3. Agents Write, Then Die
Work lifecycle:
- Spawn cold
- Load context (query primitives)
- Execute work
- Write results (create/update primitives)
- Exit (die, zero state preserved)
Critical: Write changes to shared substrate BEFORE exit. If agent dies mid-execution, partial work may be lost—but ledger remains consistent.
4. Provenance Tracking
Every primitive write includes:
creator: Agent identity (or human if manual)spawn_id: Which execution created this (NULL if human)created_at: Timestamp
Implementation:
CREATE TABLE decisions (
id TEXT PRIMARY KEY,
title TEXT NOT NULL,
why TEXT NOT NULL,
creator TEXT NOT NULL,
spawn_id TEXT, -- NULL if human wrote it
created_at TIMESTAMP DEFAULT CURRENT_TIMESTAMP
);
This enables:
- Audit trail (who made which decisions)
- Agent performance (spawn_id links to agent constitution)
- Time-based decay (older insights weigh less in search)
5. Handoff Protocol
Agent A starts task, dies mid-work. Agent B picks it up:
Anti-pattern (stateful agents):
Agent A: loads task, holds state in memory, crashes
Agent B: no access to A's partial state, starts from scratch
Correct pattern (stateless agents):
Agent A: loads task, writes partial insight to ledger, crashes
Agent B: loads task, queries ledger, sees A's partial insight, continues
Space-OS implementation: Tasks have assigned_to field. If agent dies, task status returns to PENDING. Next spawn queries pending tasks, sees partial work via insights/replies, continues.

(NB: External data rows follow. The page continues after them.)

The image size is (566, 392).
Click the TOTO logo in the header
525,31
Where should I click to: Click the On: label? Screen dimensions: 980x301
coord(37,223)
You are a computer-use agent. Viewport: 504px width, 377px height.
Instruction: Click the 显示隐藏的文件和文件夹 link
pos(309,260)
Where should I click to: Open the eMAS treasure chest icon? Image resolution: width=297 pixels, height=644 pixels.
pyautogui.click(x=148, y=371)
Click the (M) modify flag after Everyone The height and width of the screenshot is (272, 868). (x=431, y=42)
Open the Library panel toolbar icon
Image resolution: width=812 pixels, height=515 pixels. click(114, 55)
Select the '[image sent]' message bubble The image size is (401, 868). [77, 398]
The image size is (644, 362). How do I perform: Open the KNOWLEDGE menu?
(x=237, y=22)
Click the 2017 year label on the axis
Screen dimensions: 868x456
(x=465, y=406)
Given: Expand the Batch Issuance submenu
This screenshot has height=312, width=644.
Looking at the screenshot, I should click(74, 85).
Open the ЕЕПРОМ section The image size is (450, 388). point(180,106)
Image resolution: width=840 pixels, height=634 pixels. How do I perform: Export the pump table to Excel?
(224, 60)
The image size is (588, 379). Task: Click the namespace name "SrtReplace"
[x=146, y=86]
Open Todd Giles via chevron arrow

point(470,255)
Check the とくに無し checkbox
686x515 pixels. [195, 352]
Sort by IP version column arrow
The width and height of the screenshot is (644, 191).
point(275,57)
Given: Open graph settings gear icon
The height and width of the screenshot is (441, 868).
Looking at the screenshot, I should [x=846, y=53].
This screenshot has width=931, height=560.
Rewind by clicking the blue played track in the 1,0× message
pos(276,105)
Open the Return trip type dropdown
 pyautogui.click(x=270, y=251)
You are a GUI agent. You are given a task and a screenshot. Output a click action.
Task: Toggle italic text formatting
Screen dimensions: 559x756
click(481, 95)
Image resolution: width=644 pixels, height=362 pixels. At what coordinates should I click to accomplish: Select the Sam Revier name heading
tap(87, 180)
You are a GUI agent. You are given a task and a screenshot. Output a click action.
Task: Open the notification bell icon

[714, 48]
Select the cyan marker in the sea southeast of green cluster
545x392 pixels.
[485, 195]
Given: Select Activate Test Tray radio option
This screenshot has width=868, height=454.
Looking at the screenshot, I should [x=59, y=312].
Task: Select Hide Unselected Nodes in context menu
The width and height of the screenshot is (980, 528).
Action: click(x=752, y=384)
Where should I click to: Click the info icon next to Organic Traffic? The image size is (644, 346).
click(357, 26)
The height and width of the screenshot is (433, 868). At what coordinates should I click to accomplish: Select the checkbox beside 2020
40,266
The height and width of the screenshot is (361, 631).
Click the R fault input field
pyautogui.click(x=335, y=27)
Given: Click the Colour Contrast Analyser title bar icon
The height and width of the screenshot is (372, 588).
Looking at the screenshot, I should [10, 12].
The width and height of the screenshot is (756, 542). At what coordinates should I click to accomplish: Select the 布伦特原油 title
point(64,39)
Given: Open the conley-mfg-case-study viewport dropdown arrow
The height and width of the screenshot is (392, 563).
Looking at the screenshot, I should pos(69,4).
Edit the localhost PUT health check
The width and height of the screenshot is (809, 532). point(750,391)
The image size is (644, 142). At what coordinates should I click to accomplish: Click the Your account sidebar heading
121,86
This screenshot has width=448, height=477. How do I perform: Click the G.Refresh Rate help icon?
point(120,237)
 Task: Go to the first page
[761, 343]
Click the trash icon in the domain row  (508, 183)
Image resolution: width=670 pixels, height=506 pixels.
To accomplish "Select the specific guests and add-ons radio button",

Minimal Viable Implementation
Core requirement: Shared database accessible to all agents.
Schema:
CREATE TABLE tasks (
id TEXT PRIMARY KEY,
title TEXT NOT NULL,
status TEXT DEFAULT 'pending', -- pending/active/done
assigned_to TEXT,
created_at TIMESTAMP DEFAULT CURRENT_TIMESTAMP
);
CREATE TABLE insights (
id TEXT PRIMARY KEY,
body TEXT NOT NULL,
creator TEXT NOT NULL,
spawn_id TEXT,
created_at TIMESTAMP DEFAULT CURRENT_TIMESTAMP
);
Agent spawn logic:
def agent_spawn(agent_id):
# 1. Load context
task = db.query("SELECT * FROM tasks WHERE assigned_to=? AND status='active'", agent_id).first()
recent_insights = db.query("SELECT * FROM insights ORDER BY created_at DESC LIMIT 20").all()
# 2. Execute work
result = agent.work(task, recent_insights)
# 3. Write to ledger
db.execute("INSERT INTO insights (id, body, creator, spawn_id) VALUES (?, ?, ?, ?)",
uuid(), result.insight, agent_id, spawn_id)
# 4. Die (no state persisted)
return None
No agent memory. No conversation history. Only ledger queries.
Observable Metrics
Healthy stateless continuity:
- Task handoff rate: % of tasks completed by different agent than started
- Context loss: Agent B references Agent A's work correctly
- Spawn efficiency: Time from spawn to first primitive write
Failure modes:
- Agents re-discover same information (ledger queries insufficient)
- Work duplication (two agents claim same task)
- Orphaned state (agent writes insight but doesn't update task status)
Space-OS measurement:
-- Task handoff rate
SELECT
COUNT(CASE WHEN creator != completer THEN 1 END)::float / COUNT(*)
FROM tasks
WHERE status='done';
-- Orphaned insights (written but not referenced)
SELECT COUNT(*) FROM insights
WHERE id NOT IN (SELECT insight_id FROM task_insights);
Why This Works
Stateful agents optimize for single-agent performance. Long context, fine-tuned memory, personalized behavior.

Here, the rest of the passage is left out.